Given passage
+===+

APPENDIX 9 FULL TEXT OF GARVEY V. STATE FARM

JurisdictionUnited States

Garvey v. State Farm Fire and Casualty Co.
48 Cal. 3d 395, 770 P.2d 704, 257 Cal. Rptr. 292 (Cal. 03/30/1989)

We granted review to consider the Court of Appeal's reversal of a directed verdict of coverage in favor of Jack and Rita Garvey (hereafter plaintiffs). We sought to resolve some of the confusion that has arisen regarding insurance coverage under the "all risk" section of a homeowner's insurance policy when loss to an insured's property can be attributed to two causes, one of which is a non-excluded peril, and the other an excluded peril.

In recent years, some courts have misinterpreted and misapplied our decisions in Sabella v. Wisler (1963) 59 Cal. 2d 21 [27 Cal. Rptr. 689, 377 P.2d 889], and State Farm Mut. Auto. Ins. Co. v. Partridge (1973) 10 Cal. 3d 94 [109 Cal. Rptr. 811, 514 P.2d 123]. In so doing, they have allowed coverage in first party property damage cases under our holding in Partridge by inappropriately using the Partridge concurrent causation approach as an alternative to Sabella's efficient proximate cause analysis.*fn1 (See fn.1.) This extension of the analysis in Partridge, a third party liability case, allows coverage under a first party property insurance policy whenever a covered peril is a concurrent proximate cause of the loss, without regard to the application of specific policy exclusion clauses.*fn2 Such reasoning ignores the criteria set forth in Insurance Code sections 530 and 532,*fn3 the relevant analysis in Sabella and the important distinction between property loss coverage under a first party property policy and tort liability coverage under a third party liability insurance policy. Indeed, because a covered peril usually can be asserted to exist somewhere in the chain of causation in cases involving multiple causes, applying the Partridge approach to coverage in first party cases effectively nullifies policy exclusions in "all risk" homeowner's property loss policies, thereby essentially abrogating the limiting terms of insurance contracts in such cases. We cannot believe Partridge intended such a sweeping result in first party property loss cases. To the contrary, as we explain below, we must put Partridge in its proper perspective, i.e., that decision should be utilized only in liability cases in which true concurrent causes, each originating from an independent act of negligence, simultaneously join together to produce injury. Therefore, as will appear, we conclude this case should be remanded to the Court of Appeal with directions to remand to the trial court for a jury determination of causation pursuant to Sabella, supra, 59 Cal. 2d 21. I.

Facts

Plaintiffs bought their house in the mid-1970's. In 1977, plaintiffs purchased from State Farm Fire and Casualty Company (hereafter defendant) an "all risk" homeowner's policy of insurance which was in effect at all times relevant. Section I of the policy in question provided coverage for "all risks of physical loss to the property covered" except as otherwise excluded or limited. Losses excluded by this portion of the policy included those "caused by, resulting from, contributed to or aggravated by any earth movement, including but not limited to earthquake, volcanic eruption, landslide, mudflow, earth sinking, rising or shifting," and losses caused "by . . . settling, cracking, shrinkage, bulging or expansion of pavements, patios, foundations, walls, floors, roofs or ceilings. . . ."

+===+

Job
According to the Garvey opinion, in what year did the plaintiffs buy their "all risk" homeowner's policy from State Farm Fire and Casualty Company? The listing is material separate from the Garvey opinion.

Material

+===+

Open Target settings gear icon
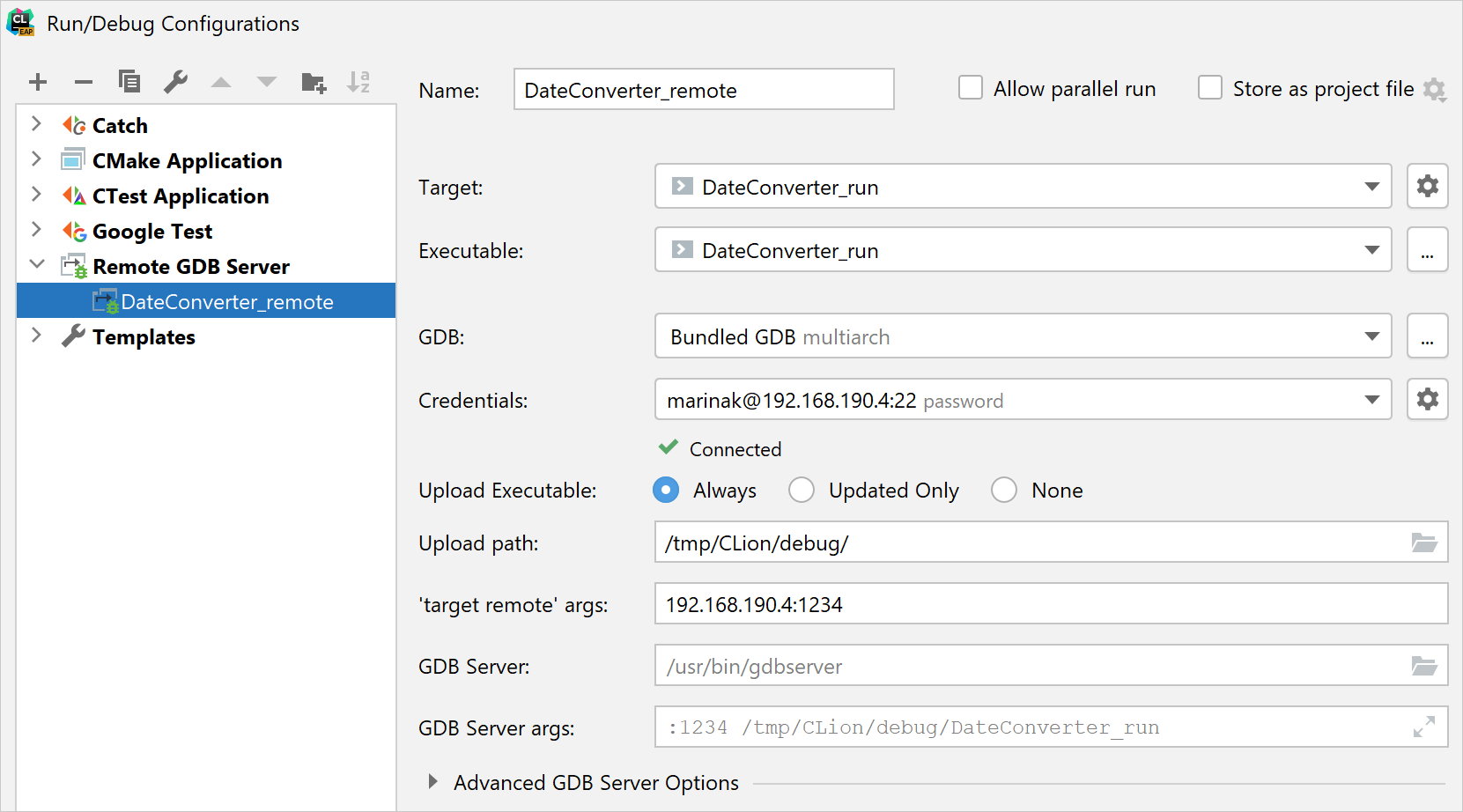 (1427, 186)
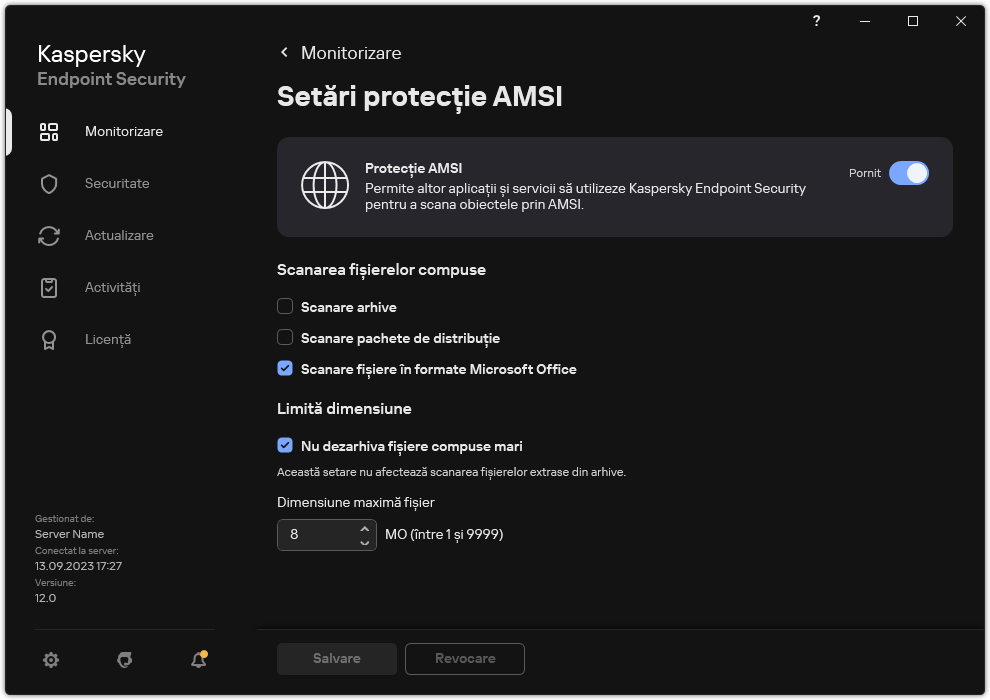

+===+

Correct response
1977